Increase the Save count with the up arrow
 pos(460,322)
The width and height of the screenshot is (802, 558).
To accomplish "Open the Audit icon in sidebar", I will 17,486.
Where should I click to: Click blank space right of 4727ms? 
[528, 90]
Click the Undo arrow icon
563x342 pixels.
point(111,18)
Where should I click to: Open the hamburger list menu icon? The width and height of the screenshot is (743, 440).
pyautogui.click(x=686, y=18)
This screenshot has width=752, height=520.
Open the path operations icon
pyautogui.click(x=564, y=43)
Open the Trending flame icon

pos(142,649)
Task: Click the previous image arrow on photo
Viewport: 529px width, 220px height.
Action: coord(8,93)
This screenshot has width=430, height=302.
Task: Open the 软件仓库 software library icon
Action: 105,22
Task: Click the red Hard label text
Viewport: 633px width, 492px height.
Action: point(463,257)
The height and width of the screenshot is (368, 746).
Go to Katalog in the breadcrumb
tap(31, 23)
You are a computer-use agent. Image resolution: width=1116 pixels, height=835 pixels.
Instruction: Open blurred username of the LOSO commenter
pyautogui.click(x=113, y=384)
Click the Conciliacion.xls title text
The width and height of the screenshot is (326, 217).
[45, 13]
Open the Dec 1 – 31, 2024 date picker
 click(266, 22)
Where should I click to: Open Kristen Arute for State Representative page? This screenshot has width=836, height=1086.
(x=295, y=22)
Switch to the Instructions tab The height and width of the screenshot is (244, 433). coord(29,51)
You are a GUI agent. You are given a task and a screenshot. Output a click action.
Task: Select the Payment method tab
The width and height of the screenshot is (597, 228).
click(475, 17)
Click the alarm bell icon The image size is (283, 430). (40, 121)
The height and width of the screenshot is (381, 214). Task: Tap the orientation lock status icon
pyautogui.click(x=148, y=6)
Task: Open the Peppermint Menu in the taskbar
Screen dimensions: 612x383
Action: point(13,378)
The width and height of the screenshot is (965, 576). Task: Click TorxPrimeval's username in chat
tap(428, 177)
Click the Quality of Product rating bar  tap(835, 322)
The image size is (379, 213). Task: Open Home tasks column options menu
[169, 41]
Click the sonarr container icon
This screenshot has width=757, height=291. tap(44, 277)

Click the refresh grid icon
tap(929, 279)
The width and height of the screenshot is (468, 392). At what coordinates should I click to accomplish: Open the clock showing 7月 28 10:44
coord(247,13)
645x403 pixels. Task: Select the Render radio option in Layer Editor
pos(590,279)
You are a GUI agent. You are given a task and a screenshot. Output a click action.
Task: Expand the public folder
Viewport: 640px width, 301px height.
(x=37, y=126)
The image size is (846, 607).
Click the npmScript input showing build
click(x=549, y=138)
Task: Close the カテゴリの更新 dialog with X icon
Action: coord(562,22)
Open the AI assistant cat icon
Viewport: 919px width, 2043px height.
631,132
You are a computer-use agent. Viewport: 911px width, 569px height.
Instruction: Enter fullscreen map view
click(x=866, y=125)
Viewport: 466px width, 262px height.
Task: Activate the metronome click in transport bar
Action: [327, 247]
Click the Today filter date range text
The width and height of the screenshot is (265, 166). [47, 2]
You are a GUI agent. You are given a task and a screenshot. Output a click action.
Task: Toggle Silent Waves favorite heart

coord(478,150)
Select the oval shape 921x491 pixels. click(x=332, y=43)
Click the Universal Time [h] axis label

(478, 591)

## Task description
When "computer" shows up in a line of the material, report that line.

## Your solution
You are a computer-use agent. Image resolution: width=1116 pixels, height=835 pixels.
You are a computer-use agent. Viewport: 911px width, 569px height.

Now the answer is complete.